Your answer must be the lines of the entries below, exactly as written, from the first line through the line containing "что то натворил".

- [Provided entries]:
····················

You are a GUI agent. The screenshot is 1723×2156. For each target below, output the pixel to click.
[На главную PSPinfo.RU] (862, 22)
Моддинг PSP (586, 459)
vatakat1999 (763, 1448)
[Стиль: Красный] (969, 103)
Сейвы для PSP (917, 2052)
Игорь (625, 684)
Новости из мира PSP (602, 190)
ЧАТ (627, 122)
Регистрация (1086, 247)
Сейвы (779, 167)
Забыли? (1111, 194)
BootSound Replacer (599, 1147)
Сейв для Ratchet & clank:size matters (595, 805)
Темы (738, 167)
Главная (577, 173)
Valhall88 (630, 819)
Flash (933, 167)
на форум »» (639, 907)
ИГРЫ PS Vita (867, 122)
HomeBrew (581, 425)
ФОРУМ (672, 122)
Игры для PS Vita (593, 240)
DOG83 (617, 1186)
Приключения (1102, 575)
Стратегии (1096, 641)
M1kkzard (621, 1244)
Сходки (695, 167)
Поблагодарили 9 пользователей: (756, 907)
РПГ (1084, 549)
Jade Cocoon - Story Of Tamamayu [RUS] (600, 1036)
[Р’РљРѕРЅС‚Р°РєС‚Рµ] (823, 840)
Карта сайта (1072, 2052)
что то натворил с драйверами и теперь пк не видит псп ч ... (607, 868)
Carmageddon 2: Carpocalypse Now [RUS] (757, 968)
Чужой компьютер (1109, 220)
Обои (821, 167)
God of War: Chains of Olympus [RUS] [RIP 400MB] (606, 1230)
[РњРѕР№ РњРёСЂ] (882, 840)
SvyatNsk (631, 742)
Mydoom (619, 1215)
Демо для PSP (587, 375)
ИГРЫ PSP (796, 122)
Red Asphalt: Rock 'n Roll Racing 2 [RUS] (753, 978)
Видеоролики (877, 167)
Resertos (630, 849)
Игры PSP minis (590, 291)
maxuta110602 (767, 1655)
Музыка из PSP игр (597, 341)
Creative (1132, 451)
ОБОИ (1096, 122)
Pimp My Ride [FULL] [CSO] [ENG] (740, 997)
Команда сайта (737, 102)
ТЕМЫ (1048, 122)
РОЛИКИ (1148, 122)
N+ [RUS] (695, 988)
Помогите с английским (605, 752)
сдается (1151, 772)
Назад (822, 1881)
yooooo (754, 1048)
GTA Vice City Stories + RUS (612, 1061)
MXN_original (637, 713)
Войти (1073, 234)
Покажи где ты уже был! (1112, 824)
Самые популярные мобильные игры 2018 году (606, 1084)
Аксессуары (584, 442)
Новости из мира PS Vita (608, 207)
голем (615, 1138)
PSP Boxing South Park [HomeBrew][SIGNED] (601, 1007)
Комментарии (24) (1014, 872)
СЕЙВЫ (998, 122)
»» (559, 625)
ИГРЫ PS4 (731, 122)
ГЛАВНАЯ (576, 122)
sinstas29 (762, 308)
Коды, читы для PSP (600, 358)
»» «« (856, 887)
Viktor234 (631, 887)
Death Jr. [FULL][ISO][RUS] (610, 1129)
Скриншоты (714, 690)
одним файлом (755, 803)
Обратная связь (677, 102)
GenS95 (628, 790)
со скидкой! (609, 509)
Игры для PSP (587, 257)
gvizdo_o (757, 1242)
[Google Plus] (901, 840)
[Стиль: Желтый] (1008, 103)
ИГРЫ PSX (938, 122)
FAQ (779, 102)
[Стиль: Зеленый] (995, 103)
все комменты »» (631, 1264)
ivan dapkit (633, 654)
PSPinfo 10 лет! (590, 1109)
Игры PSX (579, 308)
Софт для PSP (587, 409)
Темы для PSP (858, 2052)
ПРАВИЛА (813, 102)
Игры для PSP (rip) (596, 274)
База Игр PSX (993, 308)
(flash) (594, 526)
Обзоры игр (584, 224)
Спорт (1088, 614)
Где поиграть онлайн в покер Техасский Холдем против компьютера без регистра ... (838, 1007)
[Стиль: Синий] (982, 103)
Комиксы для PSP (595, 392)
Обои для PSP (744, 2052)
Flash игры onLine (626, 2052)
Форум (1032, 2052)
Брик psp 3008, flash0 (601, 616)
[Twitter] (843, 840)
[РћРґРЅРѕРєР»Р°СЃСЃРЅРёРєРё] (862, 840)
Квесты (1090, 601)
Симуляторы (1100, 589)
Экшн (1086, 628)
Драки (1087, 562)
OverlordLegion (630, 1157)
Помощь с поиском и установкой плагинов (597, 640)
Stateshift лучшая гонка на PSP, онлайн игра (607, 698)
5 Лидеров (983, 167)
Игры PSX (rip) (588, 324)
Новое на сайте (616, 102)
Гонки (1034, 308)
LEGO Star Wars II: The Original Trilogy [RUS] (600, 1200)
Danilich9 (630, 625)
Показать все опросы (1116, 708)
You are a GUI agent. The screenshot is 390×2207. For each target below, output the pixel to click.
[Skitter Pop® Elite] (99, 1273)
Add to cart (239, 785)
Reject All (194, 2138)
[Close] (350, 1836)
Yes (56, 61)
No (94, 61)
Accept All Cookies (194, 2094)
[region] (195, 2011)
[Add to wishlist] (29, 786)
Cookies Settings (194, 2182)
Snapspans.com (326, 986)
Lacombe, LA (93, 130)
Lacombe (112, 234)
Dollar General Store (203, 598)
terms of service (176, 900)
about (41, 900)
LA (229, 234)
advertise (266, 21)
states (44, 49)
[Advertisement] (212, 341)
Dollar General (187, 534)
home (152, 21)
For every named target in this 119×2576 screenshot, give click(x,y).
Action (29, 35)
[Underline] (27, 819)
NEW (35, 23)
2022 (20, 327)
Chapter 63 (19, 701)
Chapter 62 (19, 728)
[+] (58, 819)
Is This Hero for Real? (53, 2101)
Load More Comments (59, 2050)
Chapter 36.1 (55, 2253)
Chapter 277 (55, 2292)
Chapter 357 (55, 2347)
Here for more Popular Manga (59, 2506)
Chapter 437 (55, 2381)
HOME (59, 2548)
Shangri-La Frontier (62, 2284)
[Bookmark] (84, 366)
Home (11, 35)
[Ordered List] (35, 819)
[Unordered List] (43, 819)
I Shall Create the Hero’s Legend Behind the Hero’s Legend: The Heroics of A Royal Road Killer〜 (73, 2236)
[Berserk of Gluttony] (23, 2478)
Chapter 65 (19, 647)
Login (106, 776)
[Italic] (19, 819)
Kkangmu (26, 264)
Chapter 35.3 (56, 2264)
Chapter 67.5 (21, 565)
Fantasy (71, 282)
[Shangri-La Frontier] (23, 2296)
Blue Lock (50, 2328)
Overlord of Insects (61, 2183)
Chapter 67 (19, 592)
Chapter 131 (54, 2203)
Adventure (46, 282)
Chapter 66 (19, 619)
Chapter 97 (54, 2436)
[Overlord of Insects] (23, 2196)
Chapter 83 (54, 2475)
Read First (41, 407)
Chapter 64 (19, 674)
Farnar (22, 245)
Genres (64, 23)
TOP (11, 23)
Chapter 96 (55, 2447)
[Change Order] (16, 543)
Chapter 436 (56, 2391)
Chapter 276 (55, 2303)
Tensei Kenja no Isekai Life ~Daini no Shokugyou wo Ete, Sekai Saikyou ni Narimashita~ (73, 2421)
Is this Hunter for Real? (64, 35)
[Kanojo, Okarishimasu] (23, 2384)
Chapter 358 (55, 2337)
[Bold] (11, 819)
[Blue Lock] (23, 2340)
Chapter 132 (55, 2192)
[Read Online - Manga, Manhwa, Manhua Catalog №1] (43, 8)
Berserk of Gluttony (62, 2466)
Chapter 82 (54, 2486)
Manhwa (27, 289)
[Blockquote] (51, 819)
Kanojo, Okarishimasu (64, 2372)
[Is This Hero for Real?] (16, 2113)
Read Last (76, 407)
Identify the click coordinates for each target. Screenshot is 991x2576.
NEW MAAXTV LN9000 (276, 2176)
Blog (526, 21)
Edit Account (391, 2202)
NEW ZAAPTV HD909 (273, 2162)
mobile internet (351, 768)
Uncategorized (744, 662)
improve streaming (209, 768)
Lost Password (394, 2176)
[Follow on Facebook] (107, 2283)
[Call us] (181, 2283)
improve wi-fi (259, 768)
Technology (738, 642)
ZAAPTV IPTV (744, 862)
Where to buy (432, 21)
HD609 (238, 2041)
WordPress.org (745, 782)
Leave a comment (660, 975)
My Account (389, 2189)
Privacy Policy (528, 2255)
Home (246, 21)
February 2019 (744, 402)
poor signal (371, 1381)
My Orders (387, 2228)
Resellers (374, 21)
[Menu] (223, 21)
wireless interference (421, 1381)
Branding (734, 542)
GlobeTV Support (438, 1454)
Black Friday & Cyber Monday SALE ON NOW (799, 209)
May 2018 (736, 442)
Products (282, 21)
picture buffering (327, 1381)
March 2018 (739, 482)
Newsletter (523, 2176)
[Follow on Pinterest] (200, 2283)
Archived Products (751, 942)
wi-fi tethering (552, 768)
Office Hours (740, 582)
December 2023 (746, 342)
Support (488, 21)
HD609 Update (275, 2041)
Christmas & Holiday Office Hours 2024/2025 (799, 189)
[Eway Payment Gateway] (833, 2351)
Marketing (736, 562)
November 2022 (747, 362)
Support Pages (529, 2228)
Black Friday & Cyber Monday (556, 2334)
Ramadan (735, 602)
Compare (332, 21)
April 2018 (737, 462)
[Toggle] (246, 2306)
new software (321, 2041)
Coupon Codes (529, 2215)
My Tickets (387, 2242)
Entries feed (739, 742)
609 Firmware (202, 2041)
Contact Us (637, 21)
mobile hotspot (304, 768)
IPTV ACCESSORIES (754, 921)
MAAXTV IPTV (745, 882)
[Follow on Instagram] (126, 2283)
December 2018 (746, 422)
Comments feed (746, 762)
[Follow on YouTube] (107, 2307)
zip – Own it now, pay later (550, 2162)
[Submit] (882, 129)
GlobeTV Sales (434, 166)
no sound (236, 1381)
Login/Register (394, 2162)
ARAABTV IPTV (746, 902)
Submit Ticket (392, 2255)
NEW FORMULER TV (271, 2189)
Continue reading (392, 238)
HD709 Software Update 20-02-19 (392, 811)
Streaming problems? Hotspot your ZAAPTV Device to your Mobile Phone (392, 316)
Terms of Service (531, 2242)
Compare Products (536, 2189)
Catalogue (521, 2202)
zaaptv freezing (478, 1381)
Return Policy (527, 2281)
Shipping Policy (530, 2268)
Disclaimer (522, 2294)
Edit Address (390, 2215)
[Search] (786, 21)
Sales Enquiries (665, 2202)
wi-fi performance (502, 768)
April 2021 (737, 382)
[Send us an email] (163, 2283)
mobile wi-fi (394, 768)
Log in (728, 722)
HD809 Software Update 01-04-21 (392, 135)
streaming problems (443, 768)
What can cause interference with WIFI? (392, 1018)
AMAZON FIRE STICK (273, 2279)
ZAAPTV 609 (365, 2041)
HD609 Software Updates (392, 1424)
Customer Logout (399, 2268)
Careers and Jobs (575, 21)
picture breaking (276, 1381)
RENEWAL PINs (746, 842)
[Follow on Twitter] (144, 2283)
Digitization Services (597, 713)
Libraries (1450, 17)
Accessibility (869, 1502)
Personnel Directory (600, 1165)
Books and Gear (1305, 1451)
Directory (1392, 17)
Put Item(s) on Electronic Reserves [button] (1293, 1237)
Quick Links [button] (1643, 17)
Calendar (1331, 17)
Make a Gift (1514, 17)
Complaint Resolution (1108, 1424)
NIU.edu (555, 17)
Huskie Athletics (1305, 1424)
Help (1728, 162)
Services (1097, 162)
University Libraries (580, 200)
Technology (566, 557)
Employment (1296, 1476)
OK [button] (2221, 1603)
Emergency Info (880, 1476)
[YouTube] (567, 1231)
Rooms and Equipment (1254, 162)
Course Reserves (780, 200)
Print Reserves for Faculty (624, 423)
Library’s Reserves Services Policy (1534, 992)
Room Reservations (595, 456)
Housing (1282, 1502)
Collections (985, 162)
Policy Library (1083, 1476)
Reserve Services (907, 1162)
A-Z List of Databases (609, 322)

····················

- [Solution for this exercise]:
You are a GUI agent. The screenshot is 1723×2156. For each target below, output the pixel to click.
[На главную PSPinfo.RU] (862, 22)
Моддинг PSP (586, 459)
vatakat1999 (763, 1448)
[Стиль: Красный] (969, 103)
Сейвы для PSP (917, 2052)
Игорь (625, 684)
Новости из мира PSP (602, 190)
ЧАТ (627, 122)
Регистрация (1086, 247)
Сейвы (779, 167)
Забыли? (1111, 194)
BootSound Replacer (599, 1147)
Сейв для Ratchet & clank:size matters (595, 805)
Темы (738, 167)
Главная (577, 173)
Valhall88 (630, 819)
Flash (933, 167)
на форум »» (639, 907)
ИГРЫ PS Vita (867, 122)
HomeBrew (581, 425)
ФОРУМ (672, 122)
Игры для PS Vita (593, 240)
DOG83 (617, 1186)
Приключения (1102, 575)
Стратегии (1096, 641)
M1kkzard (621, 1244)
Сходки (695, 167)
Поблагодарили 9 пользователей: (756, 907)
РПГ (1084, 549)
Jade Cocoon - Story Of Tamamayu [RUS] (600, 1036)
[Р’РљРѕРЅС‚Р°РєС‚Рµ] (823, 840)
Карта сайта (1072, 2052)
что то натворил с драйверами и теперь пк не видит псп ч ... (607, 868)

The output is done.